A naive approach to this problem is to first detect changes and then apply standard statistical tests for their presence. But this approach is flawed as it uses the data twice, first to decide where to test and then to perform the test. We can overcome this using sample splitting ideas - where we use half the data to detect a change, and the other half to perform the test. But such methods lose power, e.g. from using only part of the data to detect changes.

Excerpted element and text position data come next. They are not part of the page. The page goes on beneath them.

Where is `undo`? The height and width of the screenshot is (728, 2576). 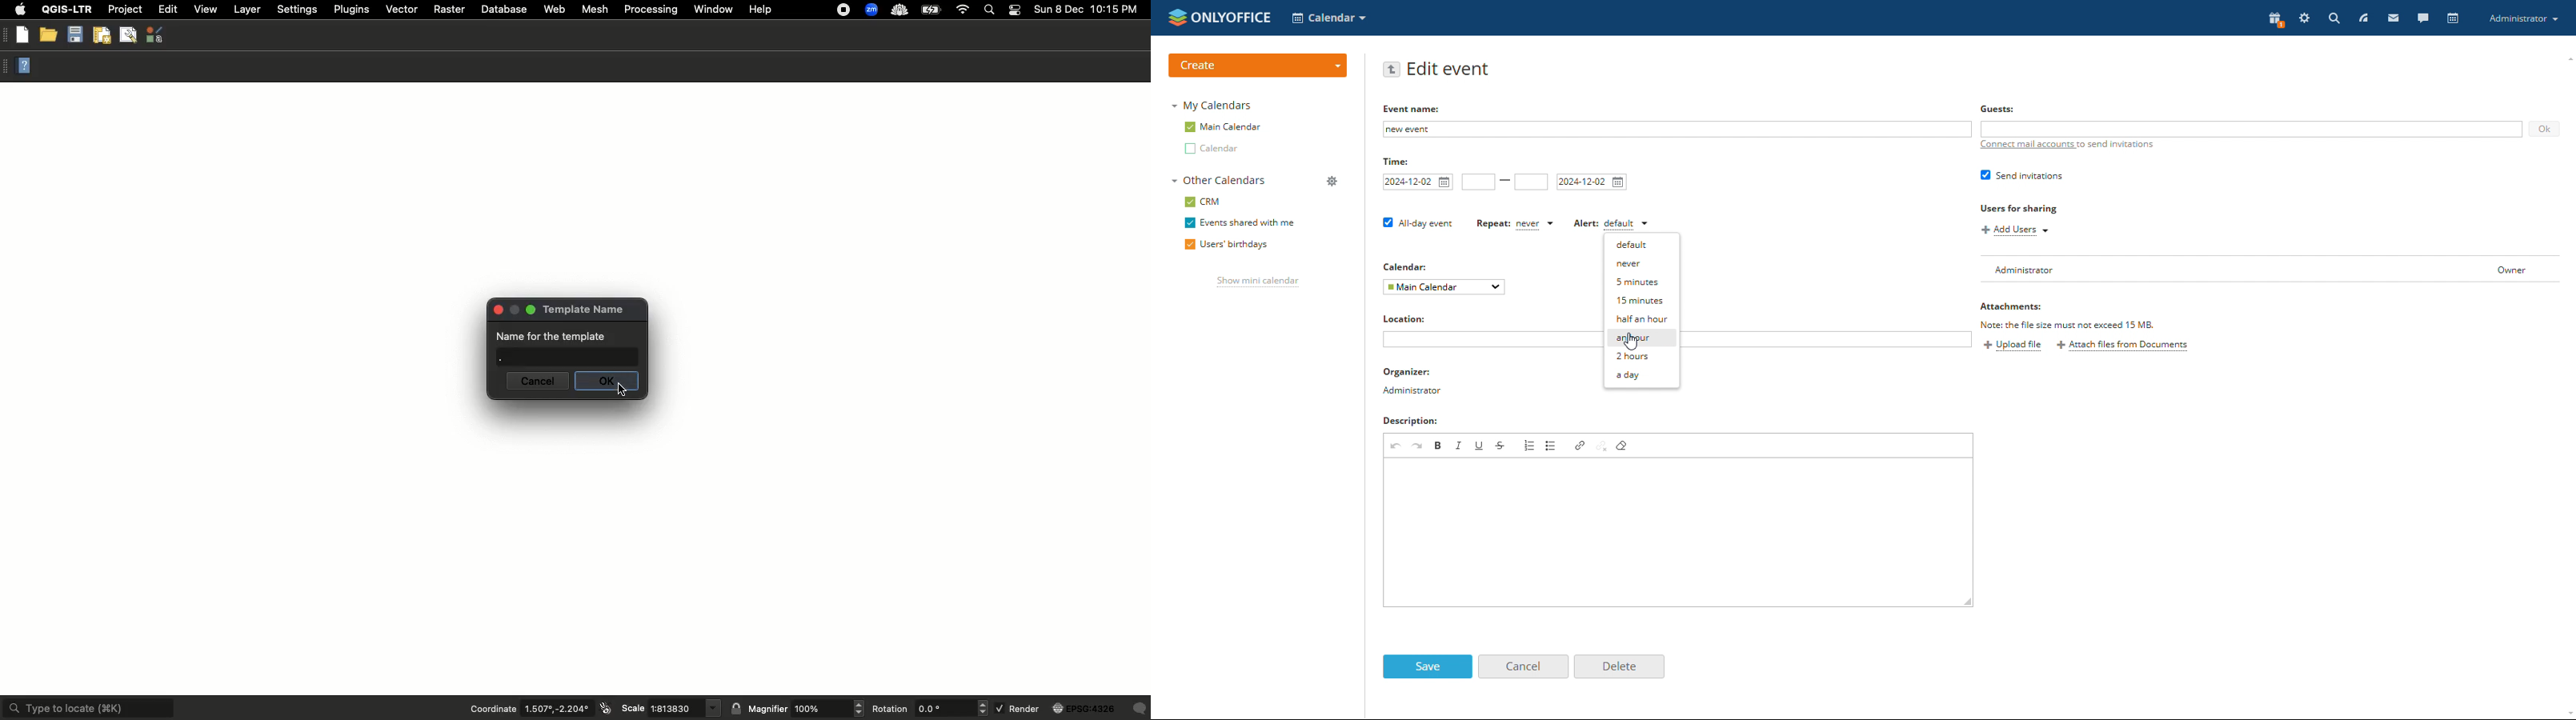 undo is located at coordinates (1395, 445).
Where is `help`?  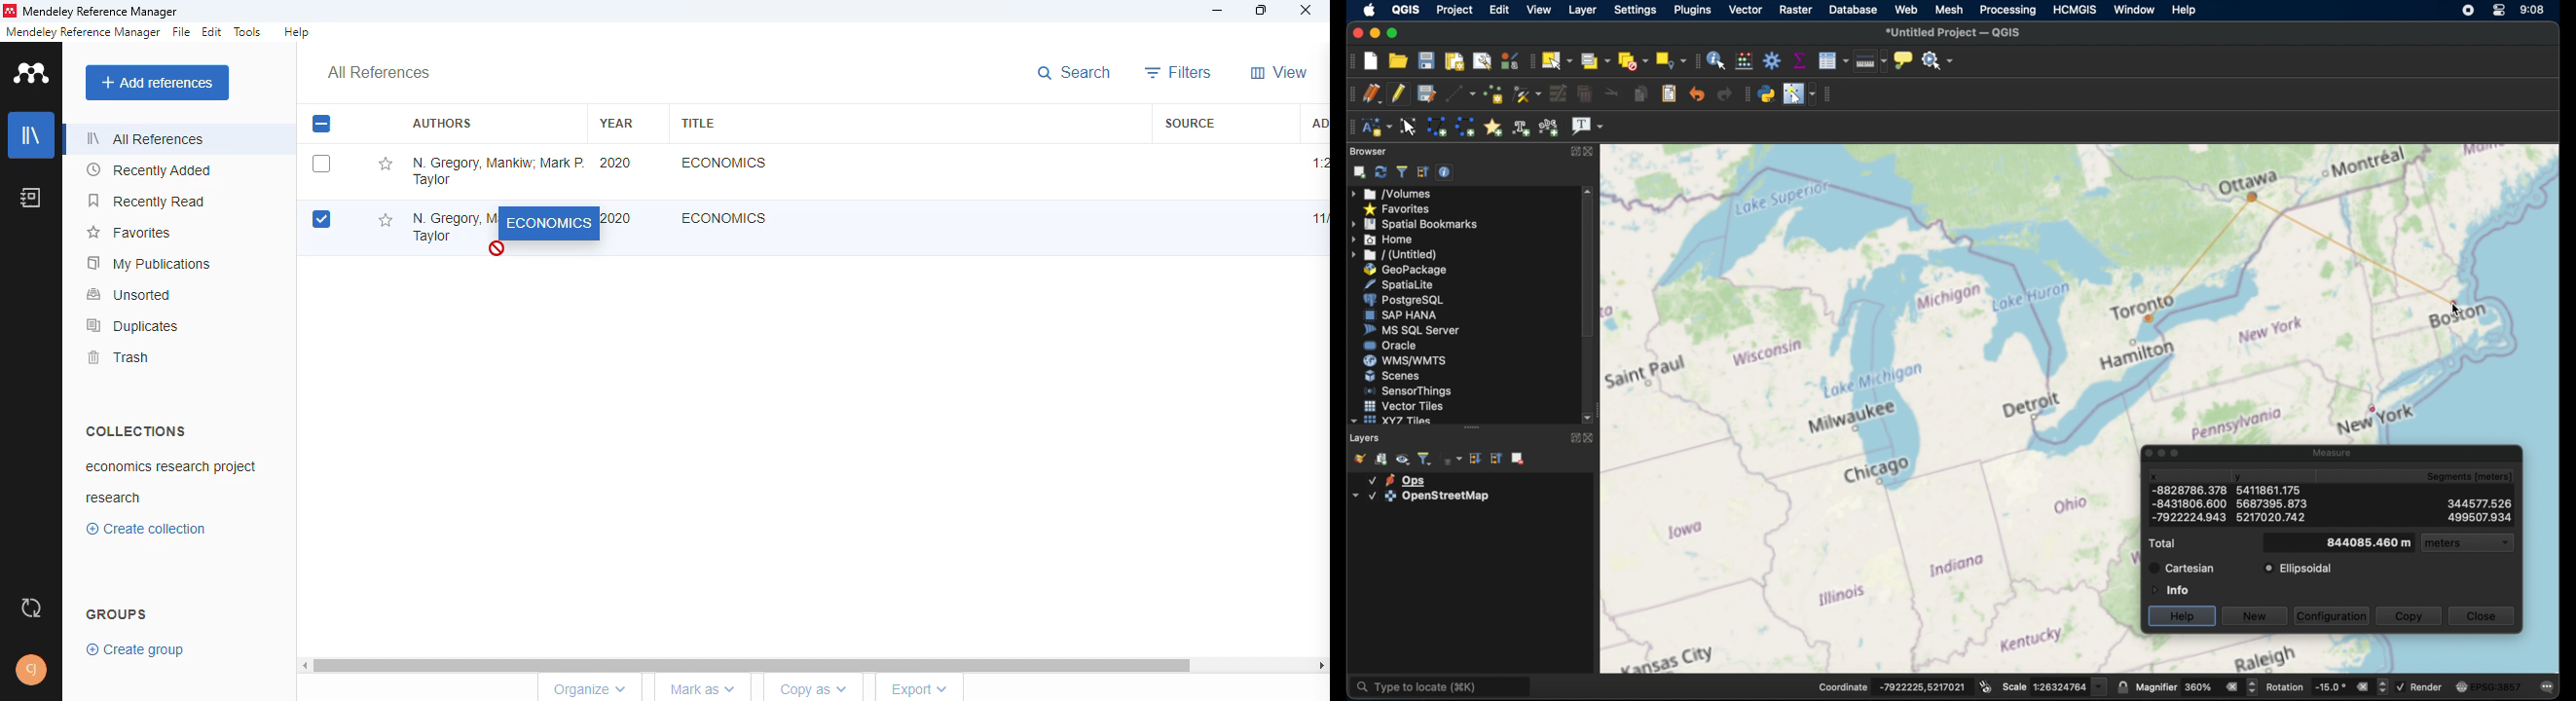 help is located at coordinates (2181, 617).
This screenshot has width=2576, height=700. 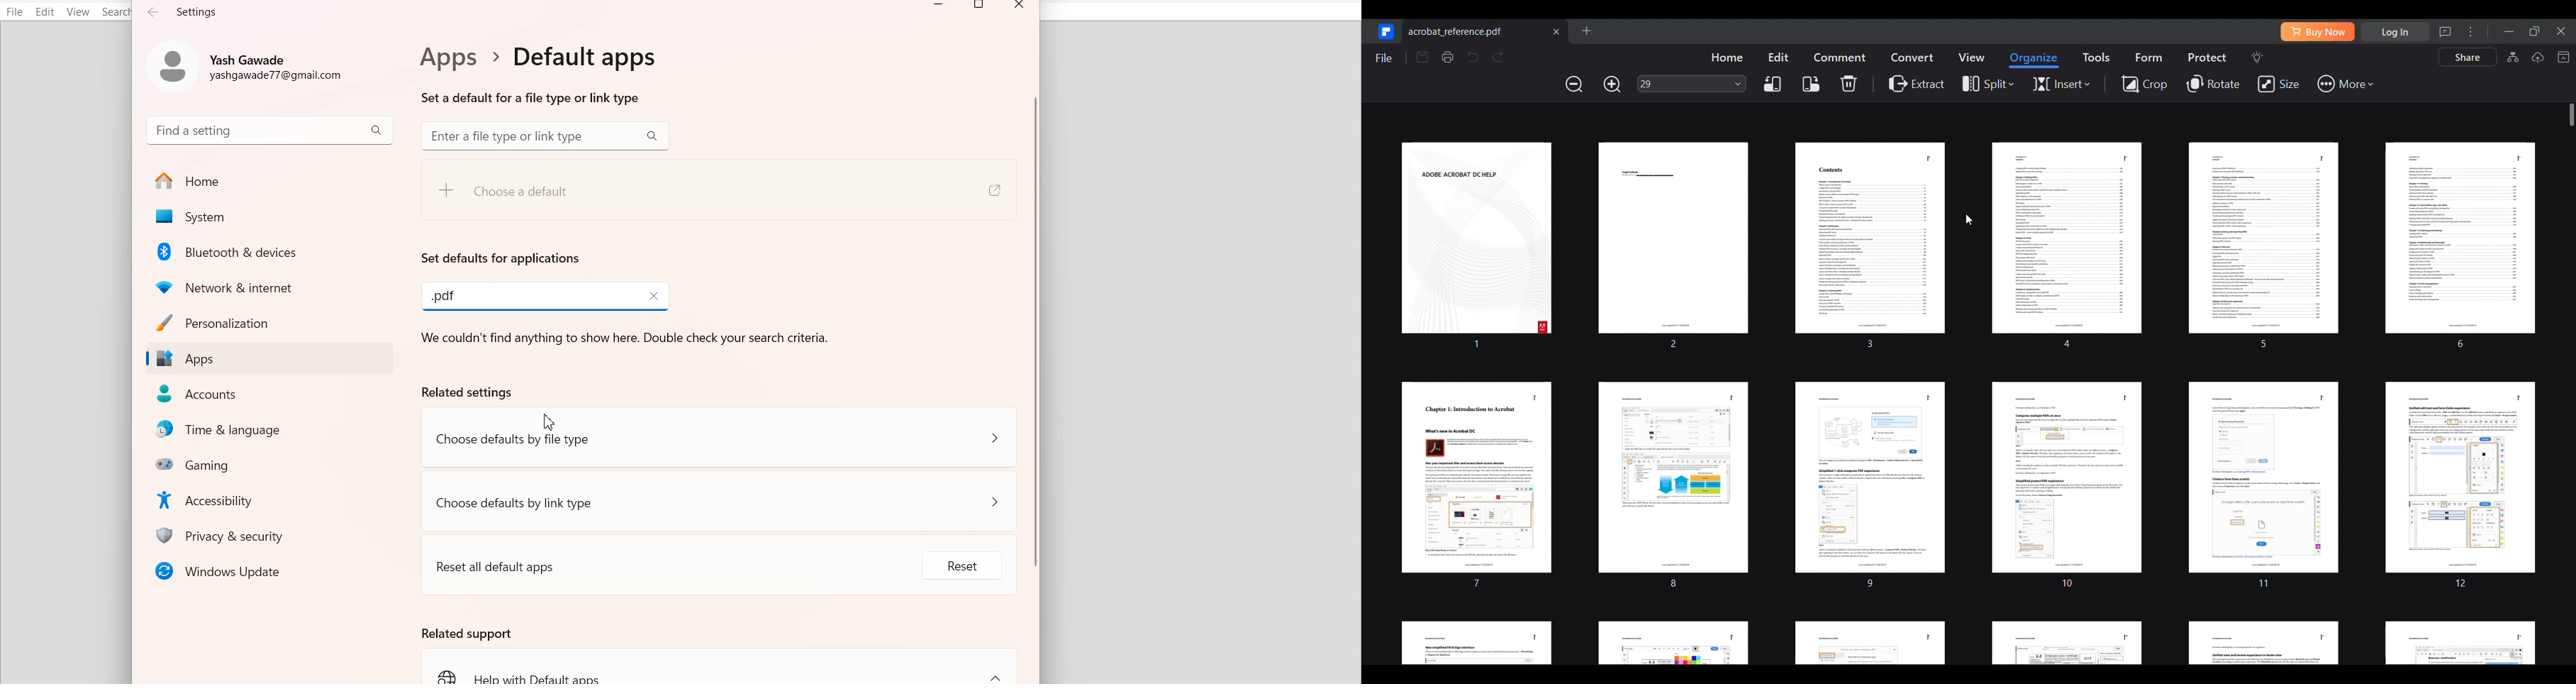 I want to click on Bluetooth & Devices, so click(x=272, y=251).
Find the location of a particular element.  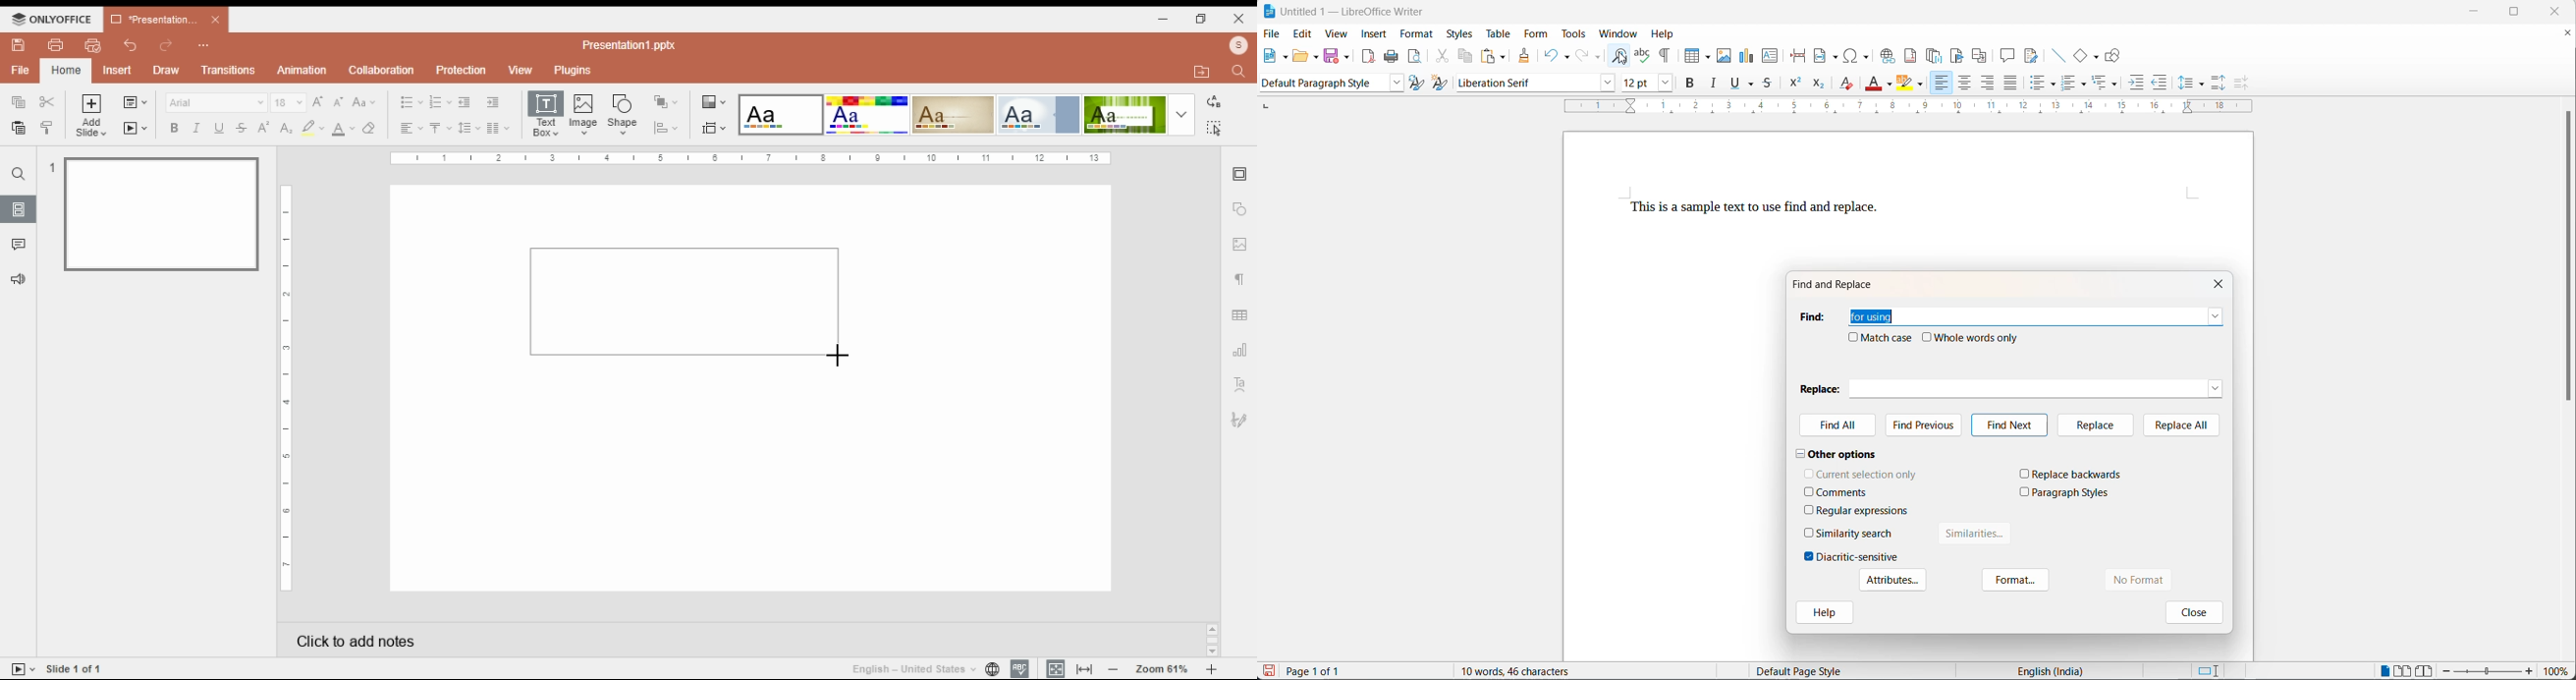

help is located at coordinates (1667, 33).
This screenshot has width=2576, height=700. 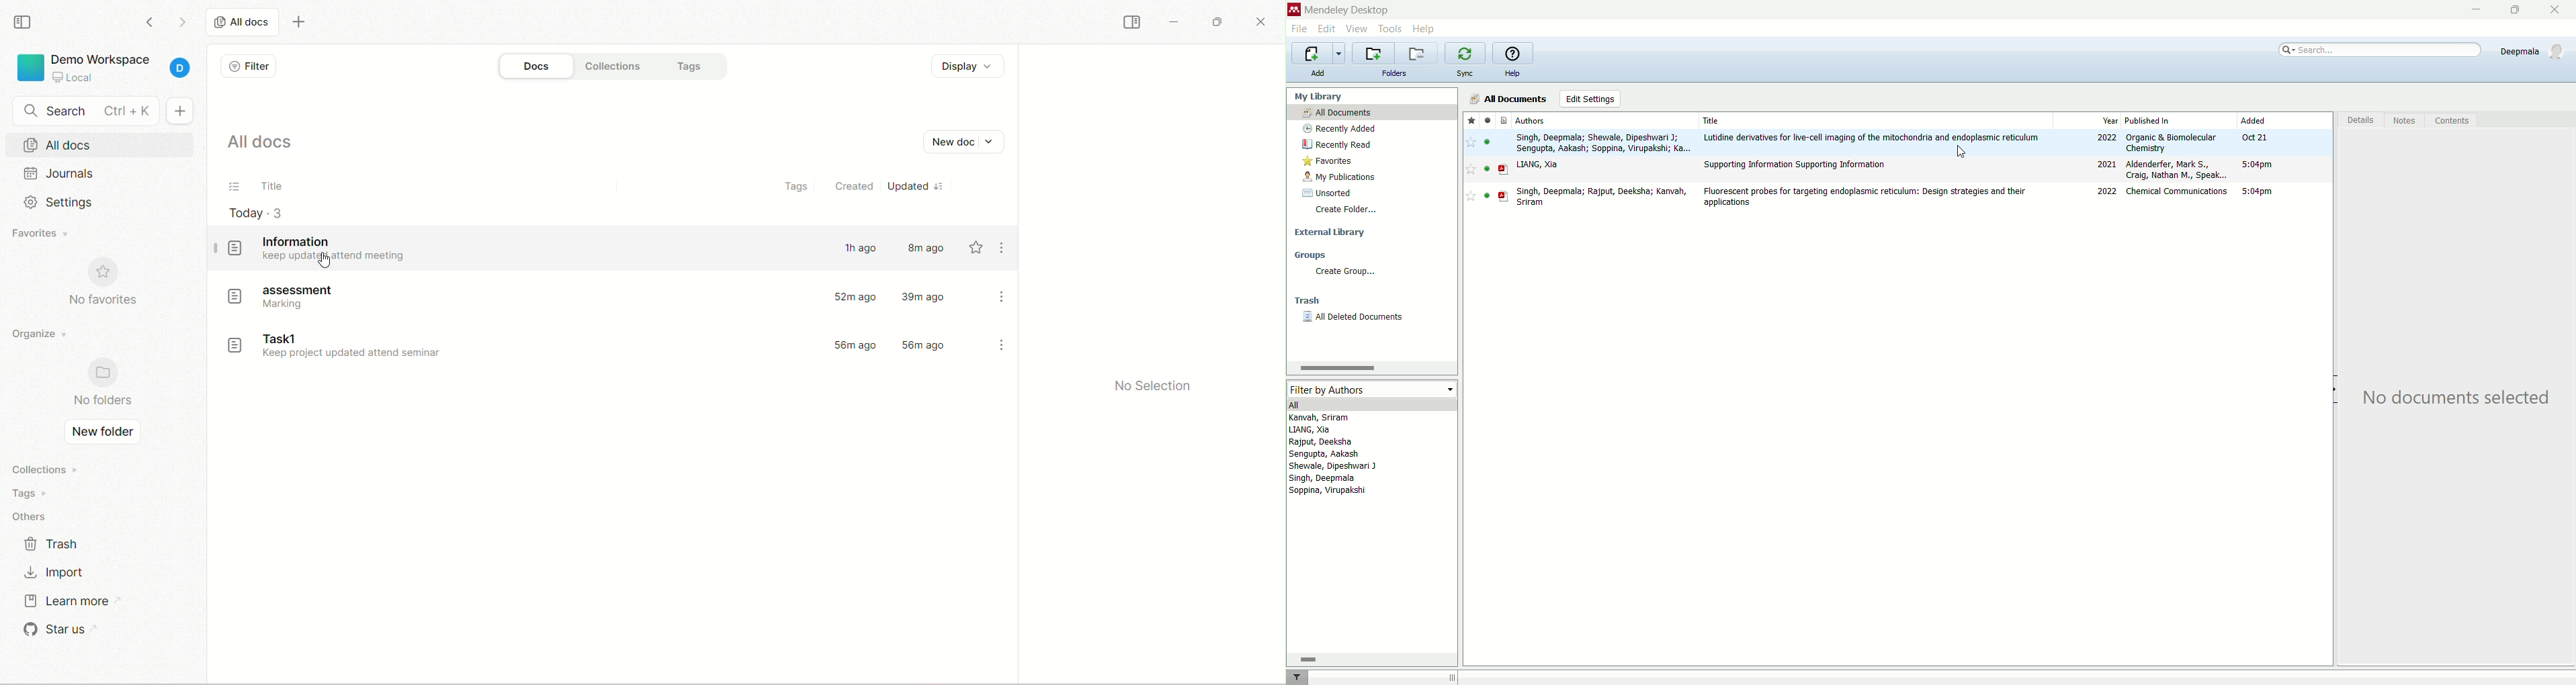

This proposal will develop statistically valid approaches to quantifying uncertainty, that are more powerful than sample splitting approaches. These approaches are based on two complementary ideas (i) performing inference prior to detection; and (ii) develop tests for a change that account for earlier detection steps. The output will be a new general toolbox for change points encompassing both new general statistical methods and their implementation within software packages.